Don, that’s just about criminal what that manager put his young pitcher through, in terms of how badly he got shelled, and the total amount of pitches thrown. That is just obscene.

18 04 2008
withmalice

Happens aaall the time (high pitch counts). And in the high school baseball tournaments, it’s worse. You’ll get kids pitching 3 consecutive days, with each game a higher pitch count than in the pros.
Without a doubt, it’s a reason most (but not all mind you) Japanese pitchers flame out before their US counterparts.
Generally speaking, “burn bright, burn fast” is an adage a lot of coaches live by here.

18 04 2008
Steve

Yeah Don, years ago, I had read in the book “You gotta have Wa”, where it talks about Japanese manager’s usual solution for arm pain was to have the pitcher throw even more pitches ‘to work the soreness out’. I guess now more Japanese pitchers are coming to the US to talk with Orthopedic Doctor’s about their arm troubles.

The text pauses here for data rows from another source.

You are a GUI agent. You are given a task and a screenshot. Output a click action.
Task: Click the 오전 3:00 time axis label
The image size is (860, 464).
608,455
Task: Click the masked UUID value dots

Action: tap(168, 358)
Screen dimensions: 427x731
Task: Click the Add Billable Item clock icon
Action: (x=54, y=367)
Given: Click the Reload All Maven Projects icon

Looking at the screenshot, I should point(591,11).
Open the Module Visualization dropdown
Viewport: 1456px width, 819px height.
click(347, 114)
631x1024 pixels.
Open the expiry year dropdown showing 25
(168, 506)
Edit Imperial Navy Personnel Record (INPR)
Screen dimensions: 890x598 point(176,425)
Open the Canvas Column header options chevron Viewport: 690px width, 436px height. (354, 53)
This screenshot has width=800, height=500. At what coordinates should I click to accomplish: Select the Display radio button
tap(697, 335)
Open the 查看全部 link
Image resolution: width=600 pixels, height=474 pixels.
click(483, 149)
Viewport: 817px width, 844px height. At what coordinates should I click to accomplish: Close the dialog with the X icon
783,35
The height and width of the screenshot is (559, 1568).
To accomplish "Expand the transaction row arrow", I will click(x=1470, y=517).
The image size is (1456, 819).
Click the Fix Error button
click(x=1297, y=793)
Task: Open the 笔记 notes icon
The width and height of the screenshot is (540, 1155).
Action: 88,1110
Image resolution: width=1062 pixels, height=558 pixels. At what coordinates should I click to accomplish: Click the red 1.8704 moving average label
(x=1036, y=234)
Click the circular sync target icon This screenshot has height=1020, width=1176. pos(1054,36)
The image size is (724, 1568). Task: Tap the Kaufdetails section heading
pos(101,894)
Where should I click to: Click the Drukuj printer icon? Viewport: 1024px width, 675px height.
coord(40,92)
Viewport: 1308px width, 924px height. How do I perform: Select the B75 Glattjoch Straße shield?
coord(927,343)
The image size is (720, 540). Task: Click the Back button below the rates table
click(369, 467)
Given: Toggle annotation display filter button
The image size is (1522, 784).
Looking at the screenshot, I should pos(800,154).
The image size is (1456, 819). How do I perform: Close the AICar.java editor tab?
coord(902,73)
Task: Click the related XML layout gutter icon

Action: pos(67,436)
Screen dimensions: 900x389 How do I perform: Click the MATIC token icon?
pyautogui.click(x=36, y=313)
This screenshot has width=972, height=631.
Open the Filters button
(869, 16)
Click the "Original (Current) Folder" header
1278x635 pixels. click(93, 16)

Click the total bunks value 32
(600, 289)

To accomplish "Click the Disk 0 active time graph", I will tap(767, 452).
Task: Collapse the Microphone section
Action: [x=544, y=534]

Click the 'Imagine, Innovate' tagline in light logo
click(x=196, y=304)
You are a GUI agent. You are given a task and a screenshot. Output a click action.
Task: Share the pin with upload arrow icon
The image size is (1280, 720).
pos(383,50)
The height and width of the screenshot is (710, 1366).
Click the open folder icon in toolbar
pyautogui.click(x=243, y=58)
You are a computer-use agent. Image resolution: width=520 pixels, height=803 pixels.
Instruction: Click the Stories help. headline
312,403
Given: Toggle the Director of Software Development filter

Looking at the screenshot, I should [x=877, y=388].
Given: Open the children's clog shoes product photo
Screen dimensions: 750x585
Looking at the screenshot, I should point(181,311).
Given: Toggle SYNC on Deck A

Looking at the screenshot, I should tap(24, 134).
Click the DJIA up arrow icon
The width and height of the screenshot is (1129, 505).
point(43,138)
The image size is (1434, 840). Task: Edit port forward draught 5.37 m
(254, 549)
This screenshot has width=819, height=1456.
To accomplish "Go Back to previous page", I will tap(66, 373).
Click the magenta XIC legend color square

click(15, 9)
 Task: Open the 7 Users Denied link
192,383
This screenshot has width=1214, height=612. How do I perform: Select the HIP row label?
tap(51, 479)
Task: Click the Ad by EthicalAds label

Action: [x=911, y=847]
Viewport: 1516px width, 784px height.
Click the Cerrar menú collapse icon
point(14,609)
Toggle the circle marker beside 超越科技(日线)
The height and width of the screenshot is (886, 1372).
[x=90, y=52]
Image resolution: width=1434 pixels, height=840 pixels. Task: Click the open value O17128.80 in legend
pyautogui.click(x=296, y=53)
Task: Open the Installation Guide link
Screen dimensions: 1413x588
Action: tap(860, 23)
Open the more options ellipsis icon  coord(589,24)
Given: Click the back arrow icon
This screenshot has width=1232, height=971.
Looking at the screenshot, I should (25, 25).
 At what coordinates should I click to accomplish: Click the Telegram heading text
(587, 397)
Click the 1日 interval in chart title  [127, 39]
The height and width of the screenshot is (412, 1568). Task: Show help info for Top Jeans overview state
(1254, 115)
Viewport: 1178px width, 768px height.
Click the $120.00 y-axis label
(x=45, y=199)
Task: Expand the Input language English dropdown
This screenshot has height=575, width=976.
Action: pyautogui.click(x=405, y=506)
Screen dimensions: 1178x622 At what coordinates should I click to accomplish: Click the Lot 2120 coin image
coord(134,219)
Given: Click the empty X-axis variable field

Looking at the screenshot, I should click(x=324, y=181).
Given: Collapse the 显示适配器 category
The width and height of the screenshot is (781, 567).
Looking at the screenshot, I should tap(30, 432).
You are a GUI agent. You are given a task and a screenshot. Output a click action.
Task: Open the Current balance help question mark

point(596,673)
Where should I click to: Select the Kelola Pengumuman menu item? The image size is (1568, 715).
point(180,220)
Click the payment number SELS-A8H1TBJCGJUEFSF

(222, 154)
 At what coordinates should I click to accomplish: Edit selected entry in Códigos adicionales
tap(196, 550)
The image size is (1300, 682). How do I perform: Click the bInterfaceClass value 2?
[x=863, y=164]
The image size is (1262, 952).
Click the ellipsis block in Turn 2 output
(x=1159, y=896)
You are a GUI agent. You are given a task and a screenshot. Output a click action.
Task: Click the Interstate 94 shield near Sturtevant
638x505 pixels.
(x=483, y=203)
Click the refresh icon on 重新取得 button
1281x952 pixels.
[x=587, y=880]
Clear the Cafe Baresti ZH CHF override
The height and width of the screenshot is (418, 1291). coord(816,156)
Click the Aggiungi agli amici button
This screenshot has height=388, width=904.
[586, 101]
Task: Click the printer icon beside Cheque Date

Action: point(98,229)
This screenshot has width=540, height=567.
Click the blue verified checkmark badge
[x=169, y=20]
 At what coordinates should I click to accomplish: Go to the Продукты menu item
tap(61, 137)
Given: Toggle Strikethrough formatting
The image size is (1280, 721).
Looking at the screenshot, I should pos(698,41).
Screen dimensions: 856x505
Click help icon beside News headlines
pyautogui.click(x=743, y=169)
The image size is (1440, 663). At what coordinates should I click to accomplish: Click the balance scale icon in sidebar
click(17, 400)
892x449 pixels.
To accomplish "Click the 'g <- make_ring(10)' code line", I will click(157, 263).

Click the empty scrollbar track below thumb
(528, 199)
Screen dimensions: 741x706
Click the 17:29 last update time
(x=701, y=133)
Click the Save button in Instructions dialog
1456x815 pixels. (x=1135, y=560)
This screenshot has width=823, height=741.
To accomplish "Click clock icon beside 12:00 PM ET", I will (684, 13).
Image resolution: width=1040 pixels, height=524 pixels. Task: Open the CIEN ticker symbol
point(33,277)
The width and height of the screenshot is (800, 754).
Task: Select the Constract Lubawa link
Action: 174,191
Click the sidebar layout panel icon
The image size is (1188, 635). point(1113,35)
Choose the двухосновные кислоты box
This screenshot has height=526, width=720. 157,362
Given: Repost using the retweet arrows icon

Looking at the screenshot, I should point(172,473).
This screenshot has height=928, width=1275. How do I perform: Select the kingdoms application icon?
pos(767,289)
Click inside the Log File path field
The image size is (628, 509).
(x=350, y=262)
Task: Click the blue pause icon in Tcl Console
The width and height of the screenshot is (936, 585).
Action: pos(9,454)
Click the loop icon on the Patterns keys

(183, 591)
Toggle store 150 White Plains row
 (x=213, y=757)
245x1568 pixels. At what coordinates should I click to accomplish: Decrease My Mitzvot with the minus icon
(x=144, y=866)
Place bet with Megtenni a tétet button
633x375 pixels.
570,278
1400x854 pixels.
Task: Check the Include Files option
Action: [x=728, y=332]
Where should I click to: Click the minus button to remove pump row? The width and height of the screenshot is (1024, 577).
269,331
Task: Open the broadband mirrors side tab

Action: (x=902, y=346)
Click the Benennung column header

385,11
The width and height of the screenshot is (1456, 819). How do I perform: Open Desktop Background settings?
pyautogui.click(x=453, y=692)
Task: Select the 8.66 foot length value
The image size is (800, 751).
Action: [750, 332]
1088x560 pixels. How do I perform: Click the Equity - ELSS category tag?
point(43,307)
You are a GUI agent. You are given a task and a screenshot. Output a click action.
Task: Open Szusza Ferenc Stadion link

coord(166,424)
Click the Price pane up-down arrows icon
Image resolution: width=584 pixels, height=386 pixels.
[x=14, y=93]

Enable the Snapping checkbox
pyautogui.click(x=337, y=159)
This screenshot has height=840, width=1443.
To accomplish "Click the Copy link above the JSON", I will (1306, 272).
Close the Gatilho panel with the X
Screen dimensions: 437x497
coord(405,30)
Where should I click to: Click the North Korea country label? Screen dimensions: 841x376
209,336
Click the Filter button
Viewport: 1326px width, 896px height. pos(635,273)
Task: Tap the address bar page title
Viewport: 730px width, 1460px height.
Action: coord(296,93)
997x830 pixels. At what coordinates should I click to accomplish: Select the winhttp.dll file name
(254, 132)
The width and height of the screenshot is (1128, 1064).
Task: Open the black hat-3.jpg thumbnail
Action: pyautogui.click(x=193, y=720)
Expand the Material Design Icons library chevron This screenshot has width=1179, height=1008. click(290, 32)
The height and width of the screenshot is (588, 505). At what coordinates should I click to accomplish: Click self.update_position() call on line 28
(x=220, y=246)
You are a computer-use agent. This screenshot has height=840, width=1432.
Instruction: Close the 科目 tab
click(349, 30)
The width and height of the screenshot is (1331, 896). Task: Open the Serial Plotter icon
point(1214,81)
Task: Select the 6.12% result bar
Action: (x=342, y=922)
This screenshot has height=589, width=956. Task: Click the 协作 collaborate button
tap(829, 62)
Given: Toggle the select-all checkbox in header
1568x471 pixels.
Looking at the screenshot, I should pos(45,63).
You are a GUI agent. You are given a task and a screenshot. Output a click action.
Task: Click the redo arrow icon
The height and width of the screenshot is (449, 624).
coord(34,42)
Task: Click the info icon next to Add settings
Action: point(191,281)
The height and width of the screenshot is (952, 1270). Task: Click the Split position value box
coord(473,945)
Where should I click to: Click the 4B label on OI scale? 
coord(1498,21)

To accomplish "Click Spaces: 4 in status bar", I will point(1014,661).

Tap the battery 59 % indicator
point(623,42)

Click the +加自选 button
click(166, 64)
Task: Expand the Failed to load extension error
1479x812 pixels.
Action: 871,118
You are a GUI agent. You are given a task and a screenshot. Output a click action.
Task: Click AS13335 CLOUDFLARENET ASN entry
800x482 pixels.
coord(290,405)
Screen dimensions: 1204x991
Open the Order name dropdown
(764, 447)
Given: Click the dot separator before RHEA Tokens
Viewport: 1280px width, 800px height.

There has to be a lot of ex-high School pitchers with some seriously messed up shoulders and elbows dealing with chronic pain who are in our age group…

19 04 2008
A.Becker

Saw this mentioned on Around The Horn! How insane!

19 04 2008
A.Becker

>>Generally speaking, “burn bright, burn fast” is an adage a lot of coaches live by here.<<

Does this mentality stem from their all around approach/work ethic towards baseball?